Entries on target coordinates
------------------------------------------------------------------------

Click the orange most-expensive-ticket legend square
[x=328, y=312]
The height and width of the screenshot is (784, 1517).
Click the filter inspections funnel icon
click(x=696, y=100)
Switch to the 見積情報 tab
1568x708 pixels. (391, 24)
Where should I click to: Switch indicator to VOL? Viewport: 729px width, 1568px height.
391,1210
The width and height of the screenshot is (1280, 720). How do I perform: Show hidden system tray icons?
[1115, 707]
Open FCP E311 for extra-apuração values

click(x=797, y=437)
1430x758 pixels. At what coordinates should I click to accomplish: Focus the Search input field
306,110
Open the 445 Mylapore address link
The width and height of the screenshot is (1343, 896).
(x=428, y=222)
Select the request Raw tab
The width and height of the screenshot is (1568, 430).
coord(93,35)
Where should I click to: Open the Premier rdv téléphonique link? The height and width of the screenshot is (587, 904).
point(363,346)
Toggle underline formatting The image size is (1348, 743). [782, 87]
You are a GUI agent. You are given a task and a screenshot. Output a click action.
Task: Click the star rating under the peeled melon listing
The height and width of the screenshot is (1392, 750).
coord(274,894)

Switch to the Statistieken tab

------------------------------------------------------------------------

Turn the lines of the material, from the one containing "The width and height of the screenshot is (1280, 720)." through the last line, into a numbered list, leaving out any blank lines.

1. The width and height of the screenshot is (1280, 720). How do I perform: Show hidden system tray icons?
2. [1115, 707]
3. Open FCP E311 for extra-apuração values
4. click(x=797, y=437)
5. 1430x758 pixels. At what coordinates should I click to accomplish: Focus the Search input field
6. 306,110
7. Open the 445 Mylapore address link
8. The width and height of the screenshot is (1343, 896).
9. (x=428, y=222)
10. Select the request Raw tab
11. The width and height of the screenshot is (1568, 430).
12. coord(93,35)
13. Where should I click to: Open the Premier rdv téléphonique link? The height and width of the screenshot is (587, 904).
14. point(363,346)
15. Toggle underline formatting The image size is (1348, 743). [782, 87]
16. You are a GUI agent. You are given a task and a screenshot. Output a click action.
17. Task: Click the star rating under the peeled melon listing
18. The height and width of the screenshot is (1392, 750).
19. coord(274,894)
20. Switch to the Statistieken tab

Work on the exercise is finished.